I thought I could be better than what I seem to be...
 
Cleaned the whole house today with a help of a friend staying at my place and found two Ambiens while cleaning the recliner. Popped them instantly without even thinking that I haven't took Ambien for months and haven't intended to take anymore either. This is pretty much a relapse for me and I have to think more how to prevent that kind of accidents in the future. Grrr. I am so angry for myself and I am going to sleep so that I won't get anything out of those in recreational terms.

I thought I could be better than what I seem to be...

It happens man. Don't beat yourself up about it. I can understand that feeling though, but you can't look at it as a failure. Just pick back up where you left off, and try your best to not do it again! Your only human, and just because your recovering doesn't mean there's some high standard at which to judge yourself by.
 
Thx. This wasn't premeditated or nothing. I just saw them and immediately took them like from muscle memory. Just after swallowing I was like wth I just did.
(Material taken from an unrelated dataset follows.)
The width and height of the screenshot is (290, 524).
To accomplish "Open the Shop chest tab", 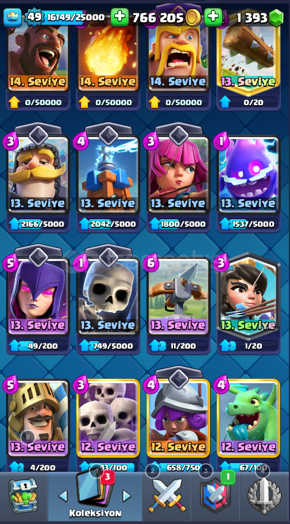I will pyautogui.click(x=23, y=496).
Not much sleep coming either as there was a sudden drop in outside temperature and we have to warm the house. Luckily I have friend here with me so I don't have to handle the fire but she haven't ever used heat-storing baking oven before so unless I want to die to carbon monoxide poisoning I must be checking that all the ventilators are open and such and close the right ones after wood has started to burn correctly and such. Luckily we do have carbon monoxide alarm here.
 
Today would have been my son's 25th birthday. We always have a carrot cake and this year is no exception. It says on the cake: "Love you and miss you every day". Sometimes this all still feels like I will wake up and it won't be true even though we are now passing the 5 year mark.:(
 
I'm sorry to hear that herbavore.
I hope life has given you some comfort and made your family closer, strong and positive especially in relation to your other son.<3
 
Yep l just got on here to vent and then after reading Herbivore's post realized my problems aren't so bad. Happy Mother's Day to everyone! California is becoming unaffordable, that's all l have to complain about:(
 
Happy Mother's Day herbavore!! You really deserve the best!! <3
 
I am addicted to pst, my husband is supportive but I feel like a shit mom, wife, friend and basically inadequate in every way. I was also a lowerenergy person before pst but on it I have more energy. Dealing with withdrawals. Hate my life and just want a normal life. Miserable, why did I get myself into this nodding off from 2 Xanax finally, thanks god
 
Having a big workload is good and manageable most times but people need to understand that when we work too fast we tend to make mistakes. Not important ones -- thank God. But still you have to go back and correct them. Sometimes really simple things, but if informed without the context those who don't understand the job may think it's serious. Is it really necessary to copy everyone all the time in all emails?! I understand transparency but this does not have anything to do with that. It's bureaucracy.. :\ Anyways .. moving on, carefully and focussed.
 
Last edited:
Iowa you all listen to some awful radio.. please go feal bad. At least you have an hourly chance to win tractor pull tickets:)
 
^Hey, nsa, if you drive through Spirit Lake (on the MN border), stop and skip a rock or two for me. There's a cabin there at the end of the peninsula that my grandfather built.
 
^ How nice! Really. US has a very nice a beautiful landscape. Some places are breathtaking but when you are in another state this can all change and become another experience. From snowy mountains to deserts.

Of course there are a lot of great countries with great landscapes, in Europe for example you'd easily move through different countries to see some of that.

I haven't travelled this last vacation and I'm now expecting my next vacations more than ever.